YOUR GOAL: Could you return each line below without altering a word?

SUPPLIED ENTRIES:
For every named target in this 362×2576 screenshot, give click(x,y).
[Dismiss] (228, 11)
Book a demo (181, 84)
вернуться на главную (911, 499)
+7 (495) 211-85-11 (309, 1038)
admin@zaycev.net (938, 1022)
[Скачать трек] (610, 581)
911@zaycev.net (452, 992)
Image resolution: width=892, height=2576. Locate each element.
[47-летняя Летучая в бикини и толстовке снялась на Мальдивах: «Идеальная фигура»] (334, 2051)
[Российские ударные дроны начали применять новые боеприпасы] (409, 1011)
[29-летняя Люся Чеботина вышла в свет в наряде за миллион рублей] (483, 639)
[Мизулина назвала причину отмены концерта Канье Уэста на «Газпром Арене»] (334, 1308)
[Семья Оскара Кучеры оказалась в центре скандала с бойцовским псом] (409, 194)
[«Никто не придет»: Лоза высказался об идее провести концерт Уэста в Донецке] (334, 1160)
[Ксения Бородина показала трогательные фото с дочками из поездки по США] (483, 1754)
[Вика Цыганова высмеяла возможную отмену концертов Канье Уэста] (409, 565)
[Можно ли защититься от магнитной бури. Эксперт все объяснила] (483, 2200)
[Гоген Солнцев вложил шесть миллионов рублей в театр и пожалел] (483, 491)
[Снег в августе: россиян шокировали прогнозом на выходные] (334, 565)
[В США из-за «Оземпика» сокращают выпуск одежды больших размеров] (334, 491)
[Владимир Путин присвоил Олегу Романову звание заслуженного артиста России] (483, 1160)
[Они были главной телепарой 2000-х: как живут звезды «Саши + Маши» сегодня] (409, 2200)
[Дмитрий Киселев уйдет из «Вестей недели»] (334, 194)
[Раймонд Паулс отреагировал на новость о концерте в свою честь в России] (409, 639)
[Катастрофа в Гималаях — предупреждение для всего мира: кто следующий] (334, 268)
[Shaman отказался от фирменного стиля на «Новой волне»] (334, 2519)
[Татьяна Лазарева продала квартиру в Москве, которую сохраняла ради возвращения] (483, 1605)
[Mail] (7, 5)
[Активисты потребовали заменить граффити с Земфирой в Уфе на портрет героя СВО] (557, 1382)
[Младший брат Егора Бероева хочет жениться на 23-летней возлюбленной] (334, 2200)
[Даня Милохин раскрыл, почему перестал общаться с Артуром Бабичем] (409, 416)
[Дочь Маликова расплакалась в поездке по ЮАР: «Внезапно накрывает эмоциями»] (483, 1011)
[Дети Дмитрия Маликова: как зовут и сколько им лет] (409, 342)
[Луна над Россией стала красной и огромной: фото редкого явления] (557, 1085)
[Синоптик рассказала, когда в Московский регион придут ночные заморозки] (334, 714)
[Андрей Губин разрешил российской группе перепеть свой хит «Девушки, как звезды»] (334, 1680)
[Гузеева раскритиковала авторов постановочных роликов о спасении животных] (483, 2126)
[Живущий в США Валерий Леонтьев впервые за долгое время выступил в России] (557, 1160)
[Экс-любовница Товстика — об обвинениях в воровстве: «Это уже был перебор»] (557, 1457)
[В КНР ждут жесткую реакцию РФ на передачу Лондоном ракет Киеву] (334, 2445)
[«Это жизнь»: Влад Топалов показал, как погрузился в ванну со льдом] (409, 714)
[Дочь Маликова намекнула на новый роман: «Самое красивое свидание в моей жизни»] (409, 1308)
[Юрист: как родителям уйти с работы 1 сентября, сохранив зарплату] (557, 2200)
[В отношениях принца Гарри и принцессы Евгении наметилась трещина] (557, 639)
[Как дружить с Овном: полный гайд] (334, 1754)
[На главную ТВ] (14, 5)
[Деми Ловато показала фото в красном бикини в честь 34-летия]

PROBLEM SOLUTION:
For every named target in this 362×2576 screenshot, give click(x,y).
[Dismiss] (228, 11)
Book a demo (181, 84)
вернуться на главную (911, 499)
+7 (495) 211-85-11 (309, 1038)
admin@zaycev.net (938, 1022)
[Скачать трек] (610, 581)
911@zaycev.net (452, 992)
Image resolution: width=892, height=2576. Locate each element.
[47-летняя Летучая в бикини и толстовке снялась на Мальдивах: «Идеальная фигура»] (334, 2051)
[Российские ударные дроны начали применять новые боеприпасы] (409, 1011)
[29-летняя Люся Чеботина вышла в свет в наряде за миллион рублей] (483, 639)
[Мизулина назвала причину отмены концерта Канье Уэста на «Газпром Арене»] (334, 1308)
[Семья Оскара Кучеры оказалась в центре скандала с бойцовским псом] (409, 194)
[«Никто не придет»: Лоза высказался об идее провести концерт Уэста в Донецке] (334, 1160)
[Ксения Бородина показала трогательные фото с дочками из поездки по США] (483, 1754)
[Вика Цыганова высмеяла возможную отмену концертов Канье Уэста] (409, 565)
[Можно ли защититься от магнитной бури. Эксперт все объяснила] (483, 2200)
[Гоген Солнцев вложил шесть миллионов рублей в театр и пожалел] (483, 491)
[Снег в августе: россиян шокировали прогнозом на выходные] (334, 565)
[В США из-за «Оземпика» сокращают выпуск одежды больших размеров] (334, 491)
[Владимир Путин присвоил Олегу Романову звание заслуженного артиста России] (483, 1160)
[Они были главной телепарой 2000-х: как живут звезды «Саши + Маши» сегодня] (409, 2200)
[Дмитрий Киселев уйдет из «Вестей недели»] (334, 194)
[Раймонд Паулс отреагировал на новость о концерте в свою честь в России] (409, 639)
[Катастрофа в Гималаях — предупреждение для всего мира: кто следующий] (334, 268)
[Shaman отказался от фирменного стиля на «Новой волне»] (334, 2519)
[Татьяна Лазарева продала квартиру в Москве, которую сохраняла ради возвращения] (483, 1605)
[Mail] (7, 5)
[Активисты потребовали заменить граффити с Земфирой в Уфе на портрет героя СВО] (557, 1382)
[Младший брат Егора Бероева хочет жениться на 23-летней возлюбленной] (334, 2200)
[Даня Милохин раскрыл, почему перестал общаться с Артуром Бабичем] (409, 416)
[Дочь Маликова расплакалась в поездке по ЮАР: «Внезапно накрывает эмоциями»] (483, 1011)
[Дети Дмитрия Маликова: как зовут и сколько им лет] (409, 342)
[Луна над Россией стала красной и огромной: фото редкого явления] (557, 1085)
[Синоптик рассказала, когда в Московский регион придут ночные заморозки] (334, 714)
[Андрей Губин разрешил российской группе перепеть свой хит «Девушки, как звезды»] (334, 1680)
[Гузеева раскритиковала авторов постановочных роликов о спасении животных] (483, 2126)
[Живущий в США Валерий Леонтьев впервые за долгое время выступил в России] (557, 1160)
[Экс-любовница Товстика — об обвинениях в воровстве: «Это уже был перебор»] (557, 1457)
[В КНР ждут жесткую реакцию РФ на передачу Лондоном ракет Киеву] (334, 2445)
[«Это жизнь»: Влад Топалов показал, как погрузился в ванну со льдом] (409, 714)
[Дочь Маликова намекнула на новый роман: «Самое красивое свидание в моей жизни»] (409, 1308)
[Юрист: как родителям уйти с работы 1 сентября, сохранив зарплату] (557, 2200)
[В отношениях принца Гарри и принцессы Евгении наметилась трещина] (557, 639)
[Как дружить с Овном: полный гайд] (334, 1754)
[На главную ТВ] (14, 5)
[Деми Ловато показала фото в красном бикини в честь 34-летия]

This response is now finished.